La traduction des Rwaïss a été dénaturalisée abandonnant son authenticité au niveau des mots et des chants. Dans notre démarche on a essayé de faire une reprise de ce répertoire pour mieux le diffuser aux gens. Car, puisque les Rwaïss qui  sont  sur scène aujourd’hui  ne connaissent pas ou peu cet  archive qui  lutte contre les oubliettes ;  cela veut  dire que le  public, quant à  lui, ne le reconnait  pas. En effet, cet archive est dans la Bibliothèque nationale de France. C’est un patrimoine caché où j’ai tenté de chercher les inspirations pour ce nouvel album «Isktitn». Par ailleurs, je travaillais seulement sur ce répertoire des Rwaïss Aboubader Nachad, Lhaj Belaïd, Boudraa : les plus connus.

Quoi de neuf alors dans votre démarche artistique?

J’ai essayé de tisser un lien entre les Rwaïss traditionnels qui participent avec moi sur scène et les jeunes influencés par cette musique moderne. Mon objectif : il faut que les jeunes fassent leur lecture à ce répertoire avec leur manière tout en gardant les éléments de l’authenticité en ce qui concerne les textes, les chants, les instruments et les percussions.

Notre vision consiste à ce que les jeunes jouent ce patrimoine avec leur style et contribuer à l’évolution de ce patrimoine musical. Pour nous, on ne voulait pas en faire un patrimoine figé. On l’avait fait avec notre manière propre à nous.

Quid de votre projet artistique «Art Igmmi» dans la région de Souss-Massa?

L’idée du projet est d’en faire un local dans une zone rurale, là où il n’y a plus d’infrastructures culturelles. Nous voulons faire un produit pour découper l’art de cette région pour préservation de la culture orale afin d’en faire une locomotive de développement et de conservation du patrimoine musical des Rwaïss.

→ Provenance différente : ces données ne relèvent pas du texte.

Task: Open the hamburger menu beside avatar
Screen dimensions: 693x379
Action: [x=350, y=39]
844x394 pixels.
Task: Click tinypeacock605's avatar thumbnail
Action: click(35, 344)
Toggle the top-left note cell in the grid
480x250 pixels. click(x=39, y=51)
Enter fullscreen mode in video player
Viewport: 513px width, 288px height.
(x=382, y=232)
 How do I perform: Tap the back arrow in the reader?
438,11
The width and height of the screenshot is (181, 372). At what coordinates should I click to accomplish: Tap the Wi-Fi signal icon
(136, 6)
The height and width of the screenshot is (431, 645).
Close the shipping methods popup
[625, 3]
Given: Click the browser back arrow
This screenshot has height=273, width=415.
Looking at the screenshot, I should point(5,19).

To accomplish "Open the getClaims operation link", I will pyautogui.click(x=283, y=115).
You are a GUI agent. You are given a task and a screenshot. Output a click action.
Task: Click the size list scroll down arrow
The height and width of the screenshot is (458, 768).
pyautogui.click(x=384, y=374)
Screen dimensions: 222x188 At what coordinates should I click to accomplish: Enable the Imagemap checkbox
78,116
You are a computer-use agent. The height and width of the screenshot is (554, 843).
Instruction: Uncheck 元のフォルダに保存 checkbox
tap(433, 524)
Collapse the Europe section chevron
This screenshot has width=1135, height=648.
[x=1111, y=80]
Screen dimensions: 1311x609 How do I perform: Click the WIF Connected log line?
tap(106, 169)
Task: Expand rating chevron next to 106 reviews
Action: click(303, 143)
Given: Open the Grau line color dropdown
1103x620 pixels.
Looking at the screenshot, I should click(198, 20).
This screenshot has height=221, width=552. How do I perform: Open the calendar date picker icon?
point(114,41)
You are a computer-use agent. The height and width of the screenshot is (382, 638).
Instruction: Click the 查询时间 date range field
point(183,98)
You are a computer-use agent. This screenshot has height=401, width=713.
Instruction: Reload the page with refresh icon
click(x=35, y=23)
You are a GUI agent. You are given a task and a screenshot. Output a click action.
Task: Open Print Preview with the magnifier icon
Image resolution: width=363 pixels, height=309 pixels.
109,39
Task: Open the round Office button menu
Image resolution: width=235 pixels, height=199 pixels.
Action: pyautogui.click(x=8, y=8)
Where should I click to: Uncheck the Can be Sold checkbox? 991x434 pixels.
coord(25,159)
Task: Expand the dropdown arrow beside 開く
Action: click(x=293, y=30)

Ce serait un espace pour la recherche et la collecte des chansons dans le but de créer une base de données de cette musique, mais aussi de créer un musée pour les années à venir.

A-t-on un véritable archive non seulement de la musique des Rwaïss; mais aussi de de la musique amazighe?

Heureusement on a un patrimoine très riche qui ravie non seulement le patrimoine musical amazigh, mais marocain d’une manière générale. A titre d’exemple, la Bibliothèque Nationale de France des archives m’a donné une idée sur des trésors musicaux cachés méconnus du public. Pourquoile Maroc ne jouirait-il pas de ce privilège ? Ce que je dis sur la musique des Rwaïss peut être repris sur celle du Malhoun, l’Aita et autres genres musicaux du Maroc. Or, les des initiatives sont toujours manquantes de la part -par exemple- des associations, pour récolter ce patrimoine musical et le classer dans une base de données pour les recherches en matière de musique.

Même chose pour les musées dans les autres pays du monde : on y trouve tous les instruments de la musique mondiale des quatre coins du monde, sauf les instruments marocains qui en restent    absents !

En revanche, sur les moteurs de navigations sur internet, je trouve toutes les informations sur les musiques du monde. Mais quand je lançais la recherche sur un genre musical marocain, l’information est très minime. Avec l’émergence de l’internet, il fallait penser à consacrer et lancer des sites ainsi que des plateformes pour que le public puisse se procurer facilement ce qui titille sa curiosité et découvrir ainsi tous les styles musicaux de son pays.